Me he enamorado de Burdeos, lo confieso. Me gusta pensar que las ciudades tienen rostro y alma como las personas. A veces, el rostro es hermoso, sin apenas imperfecciones, pero carece de fuerza, de pasión, de vida. En otras ocasiones, un rostro cansado y ajado esconde un alma radiante que se vislumbra en pequeños gestos y miradas. Burdeos es la simbiosis perfecta entre una ciudad hermosa con el encanto sereno que regala el paso del tiempo y la energía vibrante que sacude a quien se acerca a ella.

Al llegar, nos recibe el Garona, el majestuoso río que vertebra la ciudad y que la ha convertido en una de las más prósperas de Francia y de Europa desde la Edad Media. Una época ligada ineludiblemente a la fascinante y controvertida Leonor de Aquitania. Me apasiona su rebeldía, su coraje para enfrentarse a las reglas establecidas. Tras romper su primer matrimonio con Luis VII de Francia, lejos de ocultarse a la sombra de algún convento o confinarse en un lóbrego castillo, contrajo nupcias nuevamente con Enrique de Plantagenet, futuro rey de Inglaterra, precisamente, en la catedral de San Andrés de Burdeos. El amor del rey por los buenos caldos supuso el comienzo de una época de esplendor para los vinos bordeleses que empezaron a ser exportados a Inglaterra consolidando así fortísimos vínculos comerciales, políticos y culturales. La prosperidad económica impulsó el embellecimiento de la ciudad. La propia catedral sufrió transformaciones que la convirtieron en la magnífica obra, Patrimonio de la Humanidad, que se erige orgullosa desde el corazón de Burdeos. Me encanta su puerta norte, llamada Puerta Real desde que en 1615 entraran por ella Luis XIII de Francia y la española Ana de Austria y por la que nadie, según cuenta la leyenda, ha vuelto a acceder. Acercaos a ella, gótico en estado puro, para contemplar un magnífico tímpano con relieves del Juicio Final. Dad la vuelta y pasead a su alrededor. Junto a la catedral se levanta altivo el famoso campanario, más conocido como la torre Pey Berland, construido en el siglo XV y en cuya cúspide se alza una espectacular escultura dorada de la Virgen María. Entrad luego al interior de la catedral, deambulad por su gran nave de estilo gótico angevino y mirad también hacia arriba, hacia sus magníficas bóvedas. Si bien San Andrés es una joya, no os perdáis San Miguel. El ambiente que se respira, sobre todo, en fin de semana, es único y multicolor. Para llegar debéis caminar por el Cours Victor Hugo, una avenida que refleja, a través de la metamorfosis progresiva de sus comercios y edificios, el paso del sofisticado Burdeos al más populoso y variopinto. Desemboca en calles estrechas e intrincadas que llevan hacia la monumental iglesia y a su campanario exento, joya del flamígero. Y allí, de repente, os veréis transportados a un mercado oriental repleto de aromas, de sonidos evocadores, de verduras mediterráneas y brillantes especias. Un crisol auténtico de culturas a los pies del templo.

FILAS DE DATOS:
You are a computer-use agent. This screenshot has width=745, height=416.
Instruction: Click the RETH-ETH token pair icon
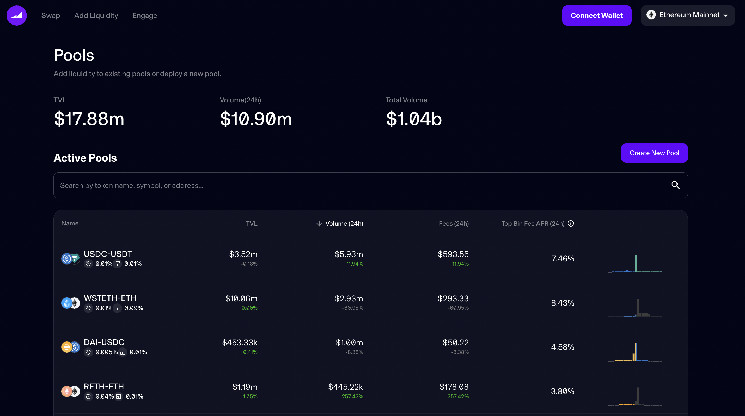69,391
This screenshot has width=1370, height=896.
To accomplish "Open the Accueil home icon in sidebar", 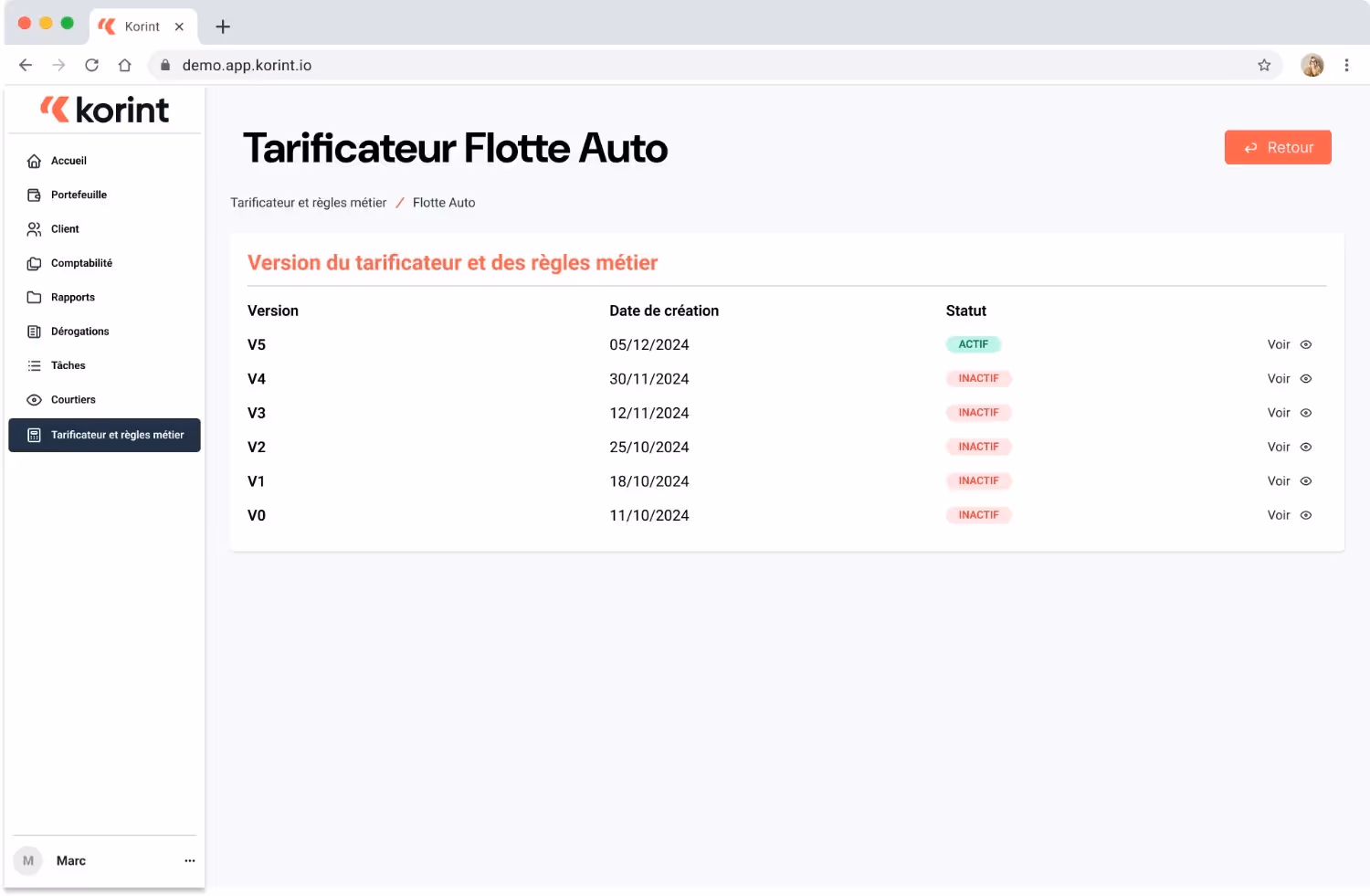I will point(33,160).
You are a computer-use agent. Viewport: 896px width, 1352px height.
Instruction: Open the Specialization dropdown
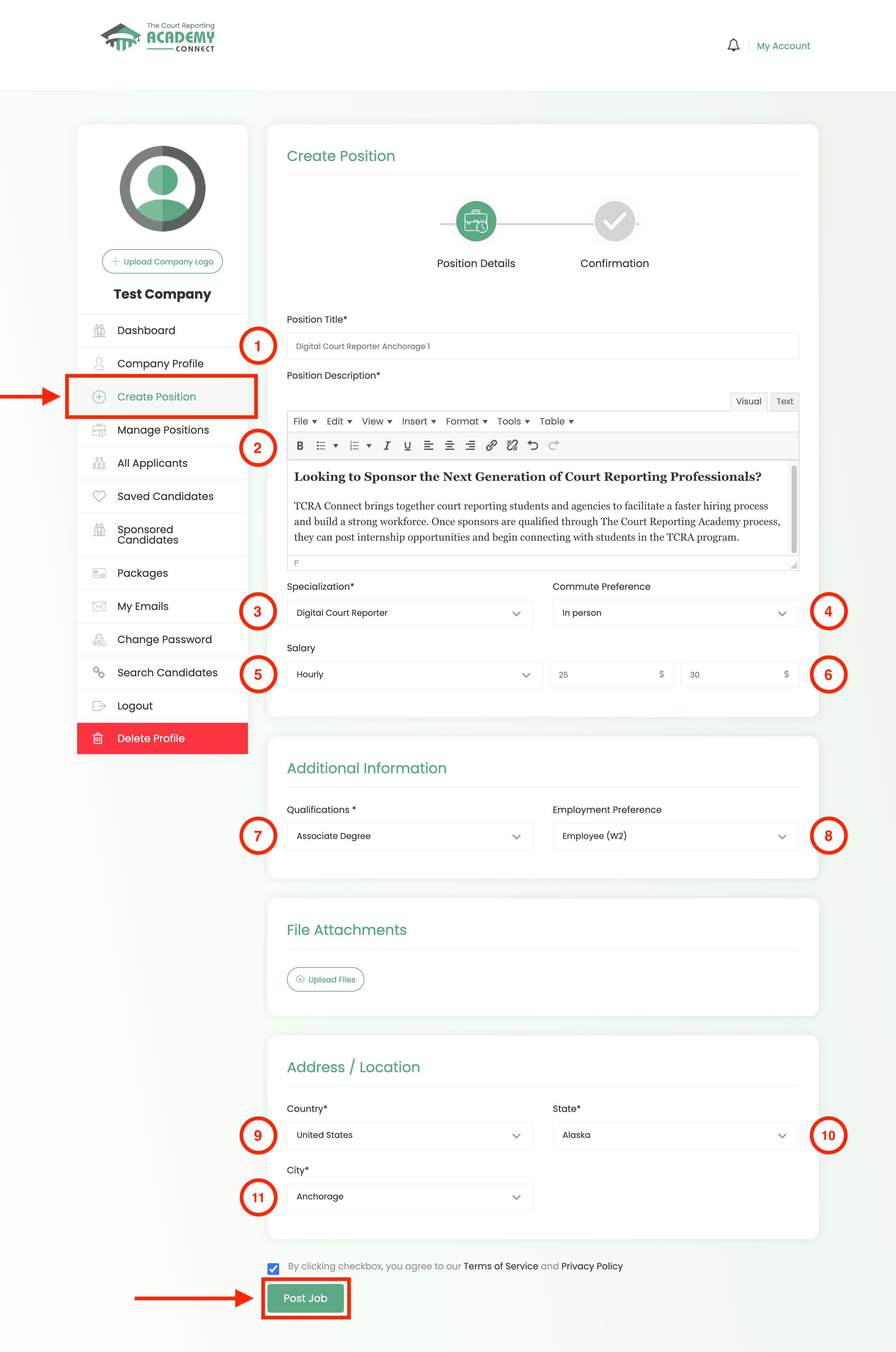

TAREA A REALIZAR:
Según el texto sobre Burdeos, ¿en qué siglo se construyó la torre Pey Berland?

RESPUESTA:
En el siglo XV.